--- Exercise data ---
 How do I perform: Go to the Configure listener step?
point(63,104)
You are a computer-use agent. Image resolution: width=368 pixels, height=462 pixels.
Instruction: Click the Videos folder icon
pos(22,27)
---
Problem requirements:
For each line in the data, set it down again exactly.

Task response:
 How do I perform: Go to the Configure listener step?
point(63,104)
You are a computer-use agent. Image resolution: width=368 pixels, height=462 pixels.
Instruction: Click the Videos folder icon
pos(22,27)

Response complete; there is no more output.